Elminster snatched up a hand-sized jewel-coffer to add to the hairpins he’d stowed in his boots, thrust it down the front of his shirt to free his hands for climbing, and ran after Farl. Screaming, Nanue ran the other way, toward the door where her husband lay senseless.
Elminster tripped over the stag, cursed, and ended his flight to the windows in a helpless roll. The statue slid away across slick tiles exposed when rugs were nicked up in the battle, and caromed off a wall, spitting pieces of itself in all directions.
El fetched up
against the windowsill in an untidy heap—unseen by the Moonclaws man who swung grandly in the window at that moment and stepped right over the thieving prince. His eyes fixed on the statue, gliding to a gleaming stop in the moonlight.
“Aha! A king’s ransom—mine!” the thief bellowed, hurling a dagger out of habit at the nude woman fleeing across the chamber. The flashing fang struck an upright mirror, which pivoted on its pintles, overbalanced, and came crashing down at Nanue. She shrieked and leaped desperately backward, skidding helplessly on the rugs. The mirror crashed down beside it and shattered, shards bouncing on the tiles; Nanue rolled away blindly to escape them, and overturned an ornamental table crowded with scent-bottles. The reek that arose was incredible; it even made the thief, gloved hand about to close on what was left of the stag, recoil.

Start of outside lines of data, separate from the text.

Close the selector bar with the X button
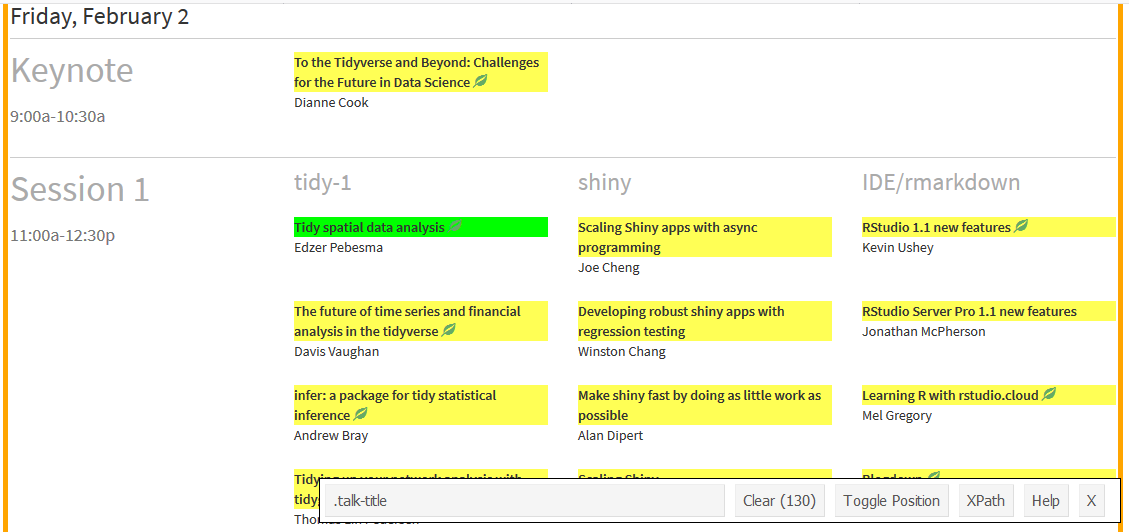Screen dimensions: 1129x532 point(1091,501)
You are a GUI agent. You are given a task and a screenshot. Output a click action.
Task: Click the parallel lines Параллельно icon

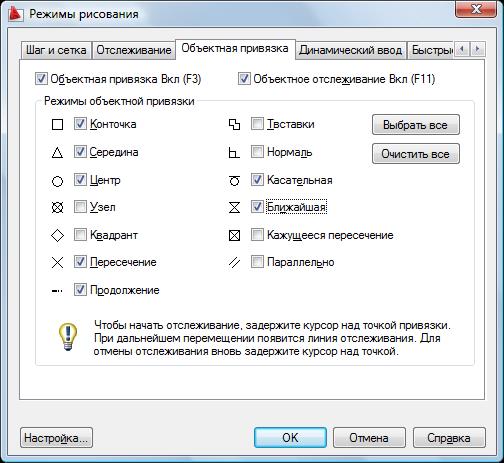[x=234, y=263]

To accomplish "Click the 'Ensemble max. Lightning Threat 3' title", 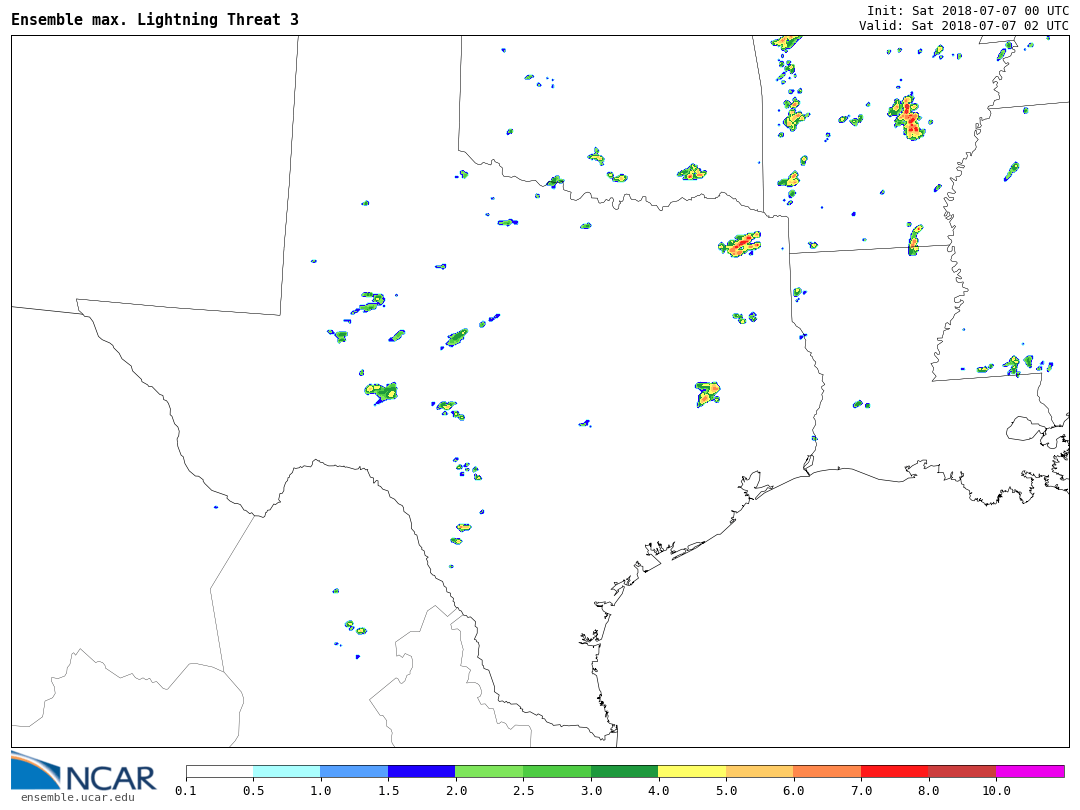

This sudden movement sent him skidding on a fragment broken off the statue, and he sat down hard, jarring a portrait down off the wall. Roaruld Trumpettower, Scourge of Stirges—depicted holding a glass of blood aloft in one hand and a wrung-out, limp-winged stirge in the other—landed with a crash that shook the room, hopped forward as the frame shivered, and smashed down atop the thief. The stag spun away again, still growing smaller.
Nanue sobbed at the overpowering smell as she wallowed in glass shards and spilled perfume; she was drenched with half a hundred secret oils and glowing daubs, and the tiles were so slippery she couldn’t find footing. At length, weeping with frustration—and at the smell—she started to crawl toward the nearest rug. It was the one Elminster had recently decorated. Nanue recoiled from it, selected another as her goal, and crawled in that direction, weeping with fresh energy.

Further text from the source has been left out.